Il n’y a pas d’alternative au maintien des seniors dans l’emploi, selon le directeur du Crédoc, qui vient de publier
La retraite à 70 ans ? aux éditions Belin.
Les seniors seront-ils des travailleurs malgré eux ?
Les quinquas d’aujourd’hui espèrent partir tôt et vont être déçus de ne plus pouvoir le faire comme leurs aînés dans les années 1980 et 1990. En revanche, on peut penser que les choses auront changé d’ici à une quinzaine d’années et que, pour certains, le fait de rester au travail ne sera pas insupportable.
D’autant plus que l’on sera dans une situation de pénurie d’emplois et que l’on aura besoin d’eux, tout au moins de ceux qui seront performants. Si les entreprises manquent vraiment de main-d’œuvre, elles seront prêtes à garder des salariés jusqu’à 60 ans et après, avec des formules à temps partiel, en leur trouvant un compromis acceptable jusqu’au jour de la retraite. Ensuite, pourquoi ne pas envisager le cumul emploi-retraite ?
Le papy-boom peut-il suffire à redresser la situation de l’emploi des seniors ?
Il n’y a pas d’alternative au maintien des seniors au travail, même au-delà du seuil de 60 ans. Le recours plus important à l’immigration, faire entrer les jeunes plus tôt dans l’entreprise, pousser davantage de femmes à travailler ? Ce n’est pas suffisant.
Nous sommes en retard sur cette question par rapport à nos voisins. La loi Fillon a laissé croire que l’on préservait le droit à partir à 60 ans. C’est une fiction, un droit juridique, mais pas sociologique, compte tenu de l’âge de début de carrière des gens.
Dans un premier temps, je suis convaincu que les entreprises vont vouloir garder les
seniors, mais ceux qui seront productifs, dans le coup, pas les autres. C’est ma vraie préoccupation.
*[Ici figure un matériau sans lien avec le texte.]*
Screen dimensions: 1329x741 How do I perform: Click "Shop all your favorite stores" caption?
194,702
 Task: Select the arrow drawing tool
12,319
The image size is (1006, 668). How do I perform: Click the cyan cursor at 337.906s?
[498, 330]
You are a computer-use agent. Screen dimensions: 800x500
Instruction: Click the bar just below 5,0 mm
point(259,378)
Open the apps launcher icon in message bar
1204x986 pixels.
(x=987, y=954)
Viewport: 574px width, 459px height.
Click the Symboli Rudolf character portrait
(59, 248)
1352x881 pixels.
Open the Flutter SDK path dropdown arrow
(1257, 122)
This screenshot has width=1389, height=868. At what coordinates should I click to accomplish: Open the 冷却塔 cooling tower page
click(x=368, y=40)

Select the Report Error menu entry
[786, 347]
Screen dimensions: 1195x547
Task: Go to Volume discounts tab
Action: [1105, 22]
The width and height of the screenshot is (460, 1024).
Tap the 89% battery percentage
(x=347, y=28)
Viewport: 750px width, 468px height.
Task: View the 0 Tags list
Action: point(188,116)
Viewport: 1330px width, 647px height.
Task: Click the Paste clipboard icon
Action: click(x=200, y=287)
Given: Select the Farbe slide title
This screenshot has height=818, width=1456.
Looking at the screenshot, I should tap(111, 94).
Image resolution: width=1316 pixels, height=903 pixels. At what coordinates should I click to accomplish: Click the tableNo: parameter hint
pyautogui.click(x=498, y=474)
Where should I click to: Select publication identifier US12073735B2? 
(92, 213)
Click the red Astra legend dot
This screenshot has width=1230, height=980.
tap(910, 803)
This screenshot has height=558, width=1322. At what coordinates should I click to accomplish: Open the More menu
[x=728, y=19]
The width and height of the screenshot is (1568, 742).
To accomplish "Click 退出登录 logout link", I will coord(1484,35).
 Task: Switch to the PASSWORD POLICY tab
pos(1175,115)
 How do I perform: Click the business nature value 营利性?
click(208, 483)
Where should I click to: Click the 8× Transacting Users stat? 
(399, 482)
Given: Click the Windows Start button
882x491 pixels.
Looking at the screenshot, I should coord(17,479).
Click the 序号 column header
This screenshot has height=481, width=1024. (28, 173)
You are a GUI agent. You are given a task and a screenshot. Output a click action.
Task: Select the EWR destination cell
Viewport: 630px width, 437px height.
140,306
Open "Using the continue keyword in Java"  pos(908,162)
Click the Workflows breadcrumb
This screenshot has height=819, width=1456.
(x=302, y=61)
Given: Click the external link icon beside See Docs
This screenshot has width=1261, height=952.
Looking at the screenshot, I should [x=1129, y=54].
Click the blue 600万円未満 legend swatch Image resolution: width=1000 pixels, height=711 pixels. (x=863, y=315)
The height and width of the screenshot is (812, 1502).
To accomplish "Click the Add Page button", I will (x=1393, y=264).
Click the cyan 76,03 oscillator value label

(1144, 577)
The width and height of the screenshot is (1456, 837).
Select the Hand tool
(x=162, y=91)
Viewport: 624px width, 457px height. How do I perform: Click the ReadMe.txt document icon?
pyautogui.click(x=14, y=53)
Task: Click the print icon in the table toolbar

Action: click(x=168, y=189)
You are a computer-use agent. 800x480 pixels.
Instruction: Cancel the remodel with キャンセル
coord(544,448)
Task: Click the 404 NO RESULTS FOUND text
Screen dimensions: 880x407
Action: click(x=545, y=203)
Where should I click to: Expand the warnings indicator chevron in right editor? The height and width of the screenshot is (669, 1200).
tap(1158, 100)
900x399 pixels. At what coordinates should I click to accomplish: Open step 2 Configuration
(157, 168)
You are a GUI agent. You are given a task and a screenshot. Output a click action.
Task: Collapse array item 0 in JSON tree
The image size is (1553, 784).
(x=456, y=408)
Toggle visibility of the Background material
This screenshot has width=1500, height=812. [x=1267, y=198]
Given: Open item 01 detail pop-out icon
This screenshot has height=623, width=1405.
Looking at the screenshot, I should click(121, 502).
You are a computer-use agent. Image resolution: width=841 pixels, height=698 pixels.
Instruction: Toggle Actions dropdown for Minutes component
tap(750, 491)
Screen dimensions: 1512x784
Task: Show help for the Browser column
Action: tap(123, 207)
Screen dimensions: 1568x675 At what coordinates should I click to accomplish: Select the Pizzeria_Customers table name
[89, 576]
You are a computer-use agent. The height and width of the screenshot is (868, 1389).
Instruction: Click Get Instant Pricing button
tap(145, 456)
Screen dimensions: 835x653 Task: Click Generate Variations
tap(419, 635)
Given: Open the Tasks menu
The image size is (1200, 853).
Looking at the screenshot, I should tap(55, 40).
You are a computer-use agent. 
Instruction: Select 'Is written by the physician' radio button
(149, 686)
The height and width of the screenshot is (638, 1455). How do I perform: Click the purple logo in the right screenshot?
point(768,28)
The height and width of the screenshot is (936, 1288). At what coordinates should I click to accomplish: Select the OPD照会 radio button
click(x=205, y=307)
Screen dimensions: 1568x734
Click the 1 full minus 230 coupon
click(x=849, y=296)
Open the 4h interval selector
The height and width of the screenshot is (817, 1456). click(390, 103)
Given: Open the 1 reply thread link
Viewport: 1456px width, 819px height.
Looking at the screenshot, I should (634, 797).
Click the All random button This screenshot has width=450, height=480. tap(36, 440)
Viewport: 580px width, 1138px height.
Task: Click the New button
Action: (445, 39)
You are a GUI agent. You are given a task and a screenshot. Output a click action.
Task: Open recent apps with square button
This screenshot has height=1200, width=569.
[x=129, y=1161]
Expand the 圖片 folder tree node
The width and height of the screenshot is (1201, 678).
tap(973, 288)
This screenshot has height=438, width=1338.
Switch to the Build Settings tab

Je suis sûr que l’on évoluera dans le sens que j’évoque, mais pas forcément dans la grande fraternité…
Que faire pour que la situation s’améliore ?
Accepter la culture de l’âge dans l’entreprise. Arrêter de dire qu’on attend du salarié la même chose à 25, 50 ou 60 ans. Il faut reconnaître les qualités des différents âges par rapport à un métier. C’est fondamental.
Ensuite, il faut travailler sur l’intergénération. Pas comme les Japonais, en séparant les jeunes et les vieux, mais en cherchant l’équilibre entre jeunes et moins jeunes dans les équipes. À partir de là, on aborde la formation tout au long de la vie.
Il faut à cet effet réviser l’un des aspects de la loi sur les 35 heures, qui laisse penser que tout le temps libéré est un temps de loisirs. La réintroduction de la notion de transmission intergénérationnelle et du tutorat, la logique qualitative du travail, le temps libre plutôt que toujours plus de rémunération : voilà, à mon avis, le plan de route.